Until the middle of the 1980s, Wolff used the male noun “man” as a neutral covering the two genders. Here I prefer to use the phrase “the human”. I agree with the observation of R. Brague according to whom it is the adjective “human” (more than the noun) which defines human beings for what they are (Brague 2013: 41). In other cases, I also use the phrase “the person, the human subject”.
In his essay of 1948 this effort of Wolff is so evident that we are led to ask whether it was not influenced by the climate of the American sociology of the time, a sociology that had greatly moved towards the development of quantitative methods and the quest for objectivity. For an excellent discussion of these subjects see Bannister (1987).
It is no chance that Wolff himself was fond of drawing.

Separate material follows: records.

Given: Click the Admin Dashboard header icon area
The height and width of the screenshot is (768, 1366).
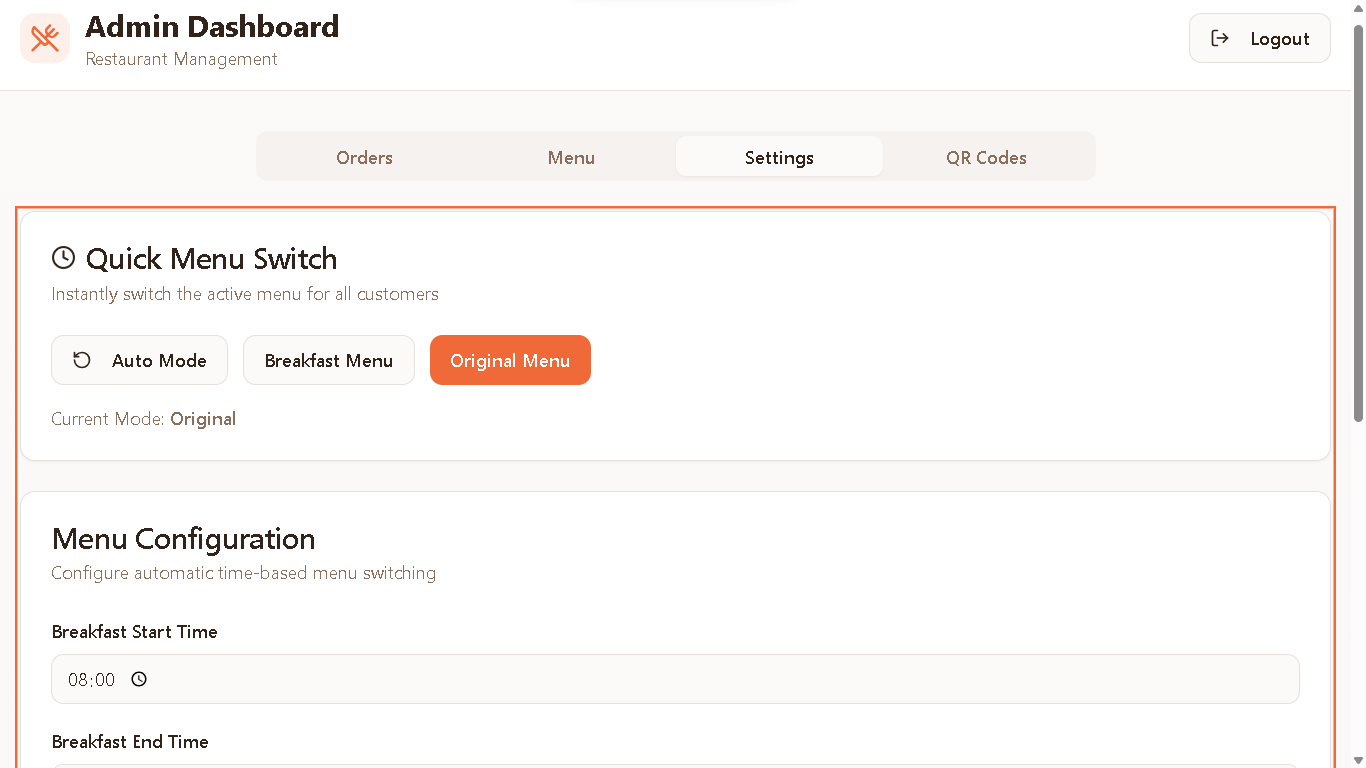Looking at the screenshot, I should coord(44,38).
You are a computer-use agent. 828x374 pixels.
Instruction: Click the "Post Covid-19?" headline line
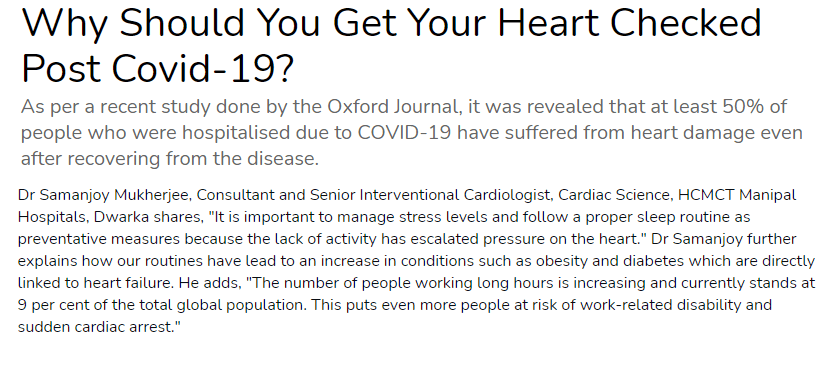point(157,70)
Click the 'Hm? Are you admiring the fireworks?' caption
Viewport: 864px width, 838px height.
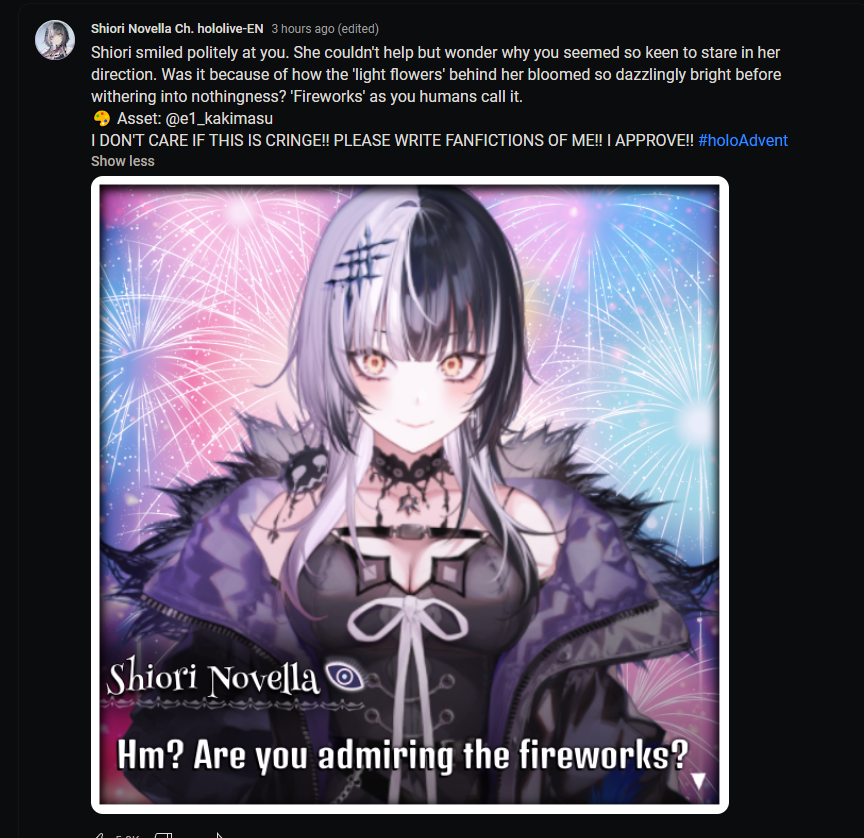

Art was not only an intellectual interest (Wolff 1985, 1991), but a daily activity which he performed with a very ironic style. Some of his drawings are featured as book covers (Wolff 1989, 1991), and many were offered as presents to friends and students.
The author recalls the work of Comte, Marx, Durkheim, Mannheim and Wright Mills; he also refers to two studies published in 1984: Henry Greenspan’s interviews with Holocaust survivors (Greenspan 1984) and Roger Tulin’s participant observation on the lives of skilled workers in small factories (Tulin 1984; see Wolff 1991: 5f.).
Surrender-and-catch is one of the principal topics of Wolff’s work. It is an original notion which benefits from his very many lines of analysis: the human-studies conception of sociology, the phenomenological approach, and the approach to unprecedented situations. For a survey, I refer the reader first of all to the original work (Wolff 1976) and to critical comments. For example Heller (1980), Mackie (1981), Zaner (1981), Backhaus (2003).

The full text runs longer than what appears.